Homework #1 Solutions
Calculate problems #1 and #2 manually and use
http://www.continuummechanics.org/interactivecalcs.html to double-check.
- Calculate the length of each vector and find the angle between them:
\({\bf a} = (12, 3, 4)\) and \({\bf b} = (16, 48, 12)\).
\[
\begin{eqnarray}
|{\bf a}| & = & \sqrt { 12^2 + 3^2 + 4^2 } = 13
\\
\\
|{\bf b}| & = & \sqrt { 16^2 + 48^2 + 12^2 } = 52
\\
\\
|{\bf a}| |{\bf b}| \cos(\theta) & = & {\bf a} \cdot {\bf b} = 12 * 16 + 3 * 48 + 4 * 12 = 384
\\
\\
\text{so } \cos(\theta) & = & 384 / (13 * 52) = 0.5680
\\
\\
\text{ and } \theta & = & \cos^{-1}(0.5680) = 55.4^\circ
\end{eqnarray}
\]
-
Find the area of a triangle whose edges are the two vectors in #1 above.
Ignore units.
\[
\begin{eqnarray}
{\bf a} \times {\bf b} & = & (12, 3, 4) \times (16, 48, 12)
\\
\\
& = & (3 * 12 - 4 * 48) {\bf i} + (4 * 16 - 12 * 12) {\bf j} + (12 * 48 - 3 * 16) {\bf k}
\\
\\
& = & -156 {\bf i} - 80 {\bf j} + 528 {\bf k}
\end{eqnarray}
\]
The length of the vector is 556.35
So the area of the triangle is
\[
\begin{eqnarray}
Area & = & {1 \over 2} | {\bf a} \times {\bf b} |
\\
\\
& = & {1 \over 2} ( 556.35)
\\
\\
& = & 278.17
\end{eqnarray}
\]
Don't do the remaining ones manually. It's too tedious.

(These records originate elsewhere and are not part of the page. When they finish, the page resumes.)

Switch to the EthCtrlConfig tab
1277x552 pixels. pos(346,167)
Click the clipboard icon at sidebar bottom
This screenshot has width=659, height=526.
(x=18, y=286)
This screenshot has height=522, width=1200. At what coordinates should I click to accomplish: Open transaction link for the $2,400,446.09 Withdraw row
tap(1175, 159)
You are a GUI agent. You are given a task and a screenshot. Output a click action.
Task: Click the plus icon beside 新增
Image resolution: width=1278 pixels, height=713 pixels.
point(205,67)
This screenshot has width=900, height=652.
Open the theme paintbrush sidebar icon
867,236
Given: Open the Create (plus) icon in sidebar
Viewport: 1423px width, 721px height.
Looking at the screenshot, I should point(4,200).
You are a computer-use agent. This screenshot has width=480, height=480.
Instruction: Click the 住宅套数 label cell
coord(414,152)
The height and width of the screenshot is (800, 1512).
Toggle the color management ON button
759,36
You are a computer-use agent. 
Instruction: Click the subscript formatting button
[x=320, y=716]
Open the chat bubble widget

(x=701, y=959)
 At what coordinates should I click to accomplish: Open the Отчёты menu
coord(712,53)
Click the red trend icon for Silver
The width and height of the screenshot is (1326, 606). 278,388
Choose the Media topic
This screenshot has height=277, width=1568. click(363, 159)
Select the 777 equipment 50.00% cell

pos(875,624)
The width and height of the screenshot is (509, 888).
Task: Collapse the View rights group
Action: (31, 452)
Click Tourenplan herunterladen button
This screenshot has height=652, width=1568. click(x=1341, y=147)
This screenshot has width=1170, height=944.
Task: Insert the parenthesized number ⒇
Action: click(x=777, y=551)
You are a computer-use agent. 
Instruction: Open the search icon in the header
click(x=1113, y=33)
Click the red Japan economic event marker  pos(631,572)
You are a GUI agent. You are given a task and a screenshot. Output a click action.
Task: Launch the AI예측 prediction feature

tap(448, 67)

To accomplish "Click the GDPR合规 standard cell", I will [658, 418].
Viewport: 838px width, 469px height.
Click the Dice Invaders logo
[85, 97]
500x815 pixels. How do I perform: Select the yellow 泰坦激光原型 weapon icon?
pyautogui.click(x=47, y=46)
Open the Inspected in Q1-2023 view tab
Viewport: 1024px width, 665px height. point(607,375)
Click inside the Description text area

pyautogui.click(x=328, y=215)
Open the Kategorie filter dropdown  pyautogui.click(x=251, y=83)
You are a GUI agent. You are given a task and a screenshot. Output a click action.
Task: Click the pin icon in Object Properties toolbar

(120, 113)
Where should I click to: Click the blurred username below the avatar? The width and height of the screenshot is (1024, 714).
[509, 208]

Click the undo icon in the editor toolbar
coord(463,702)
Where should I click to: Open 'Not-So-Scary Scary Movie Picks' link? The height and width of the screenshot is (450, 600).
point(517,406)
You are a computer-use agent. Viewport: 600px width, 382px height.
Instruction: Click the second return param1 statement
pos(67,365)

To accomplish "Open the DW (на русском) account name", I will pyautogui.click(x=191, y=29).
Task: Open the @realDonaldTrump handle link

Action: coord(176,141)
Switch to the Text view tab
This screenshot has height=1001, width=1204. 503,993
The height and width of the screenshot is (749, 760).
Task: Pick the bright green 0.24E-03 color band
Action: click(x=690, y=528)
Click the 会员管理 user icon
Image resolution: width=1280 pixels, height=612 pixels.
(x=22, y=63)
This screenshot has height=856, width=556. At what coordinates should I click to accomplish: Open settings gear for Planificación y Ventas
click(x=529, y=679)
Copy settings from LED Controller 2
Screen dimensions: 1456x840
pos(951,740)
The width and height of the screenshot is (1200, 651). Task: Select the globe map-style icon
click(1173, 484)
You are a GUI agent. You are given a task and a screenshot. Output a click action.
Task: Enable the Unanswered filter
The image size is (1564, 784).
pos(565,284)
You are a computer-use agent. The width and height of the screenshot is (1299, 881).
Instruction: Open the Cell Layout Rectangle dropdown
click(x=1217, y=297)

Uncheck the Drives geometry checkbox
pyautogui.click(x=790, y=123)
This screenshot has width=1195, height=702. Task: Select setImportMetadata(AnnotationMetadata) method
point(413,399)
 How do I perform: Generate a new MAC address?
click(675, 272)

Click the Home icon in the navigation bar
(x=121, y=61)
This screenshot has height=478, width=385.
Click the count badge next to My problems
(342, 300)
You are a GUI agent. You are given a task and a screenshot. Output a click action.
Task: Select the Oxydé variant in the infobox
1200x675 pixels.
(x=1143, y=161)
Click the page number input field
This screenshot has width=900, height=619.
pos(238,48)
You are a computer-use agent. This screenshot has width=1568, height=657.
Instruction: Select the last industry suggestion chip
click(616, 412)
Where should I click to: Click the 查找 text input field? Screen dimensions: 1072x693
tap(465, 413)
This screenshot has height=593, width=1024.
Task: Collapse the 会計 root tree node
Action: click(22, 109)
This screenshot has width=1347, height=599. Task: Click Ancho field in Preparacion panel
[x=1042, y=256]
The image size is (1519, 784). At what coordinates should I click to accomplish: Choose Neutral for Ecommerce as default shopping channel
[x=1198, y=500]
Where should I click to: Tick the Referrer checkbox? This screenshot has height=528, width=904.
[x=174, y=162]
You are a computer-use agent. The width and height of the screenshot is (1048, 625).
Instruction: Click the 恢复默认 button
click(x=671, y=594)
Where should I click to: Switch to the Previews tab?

Just use the above webpage directly and write out the results.
-
Given \(
\quad {\bf A} = \left[
\matrix {
2 & 5 & 1 \\
4 & 8 & 2 \\
6 & 2 & 4 }
\right] \quad
\)
and
\(
\quad {\bf B} =
\left[ \matrix {
3 & 4 & 2 \\
1 & 7 & 5 \\
3 & 2 & 4 }
\right] \quad
\)
Demonstrate that \({\bf A} \cdot {\bf B} \ne {\bf B} \cdot {\bf A}\), but
\( ( {\bf A} \cdot {\bf B} )^T = {\bf B}^T \cdot {\bf A}^T \).
\[
{\bf A} \cdot {\bf B}
= \left[ \matrix{
14 & 45 & 33 \\
26 & 76 & 56 \\
32 & 46 & 38 }
\right]
\]
and
\[
{\bf B} \cdot {\bf A}
= \left[ \matrix{
34 & 51 & 19 \\
60 & 71 & 35 \\
38 & 39 & 23 }
\right]
\quad \ne \quad {\bf A} \cdot {\bf B}
\]
\[
({\bf A} \cdot {\bf B})^T
= \left[ \matrix{
14 & 26 & 32 \\
45 & 76 & 46 \\
33 & 56 & 38 }
\right]
\]
and
\[
{\bf B}^T \cdot {\bf A}^T
= \left[ \matrix{
14 & 26 & 32 \\
45 & 76 & 46 \\
33 & 56 & 38 }
\right]
\]
-
Calculate the double dot product of the two matrices, \({\bf A} : {\bf B}\).
\[
{\bf A} : {\bf B} = 136
\]
-
Calculate the inverse of \({\bf A}\) in #3 and confirm that
\({\bf A} \cdot {\bf A}^{-1} \; = \; {\bf A}^{-1} \cdot {\bf A} \; = \; {\bf I}\).
\[
{\bf A} = \left[
\matrix {
2 & 5 & 1 \\
4 & 8 & 2 \\
6 & 2 & 4 }
\right]
\qquad \qquad
{\bf A}^{-1} = \left[
\matrix {
-7 & 4.5 & -0.5 \\
1 & -0.5 & 0 \\
10 & -6.5 & 1 }
\right]
\]
\[
{\bf A} \cdot {\bf A}^{-1} \; = \;
\left[
\matrix {
2 & 5 & 1 \\
4 & 8 & 2 \\
6 & 2 & 4 }
\right]
\left[
\matrix {
-7 & 4.5 & -0.5 \\
1 & -0.5 & 0 \\
10 & -6.5 & 1 }
\right]
\; = \;
\left[
\matrix {
1 & 0 & 0 \\
0 & 1 & 0 \\
0 & 0 & 1 }
\right]
\]
\[
{\bf A}^{-1} \cdot {\bf A} \; = \;
\left[
\matrix {
-7 & 4.5 & -0.5 \\
1 & -0.5 & 0 \\
10 & -6.5 & 1 }
\right]
\left[
\matrix {
2 & 5 & 1 \\
4 & 8 & 2 \\
6 & 2 & 4 }
\right]
\; = \;
\left[
\matrix {
1 & 0 & 0 \\
0 & 1 & 0 \\
0 & 0 & 1 }
\right]
\]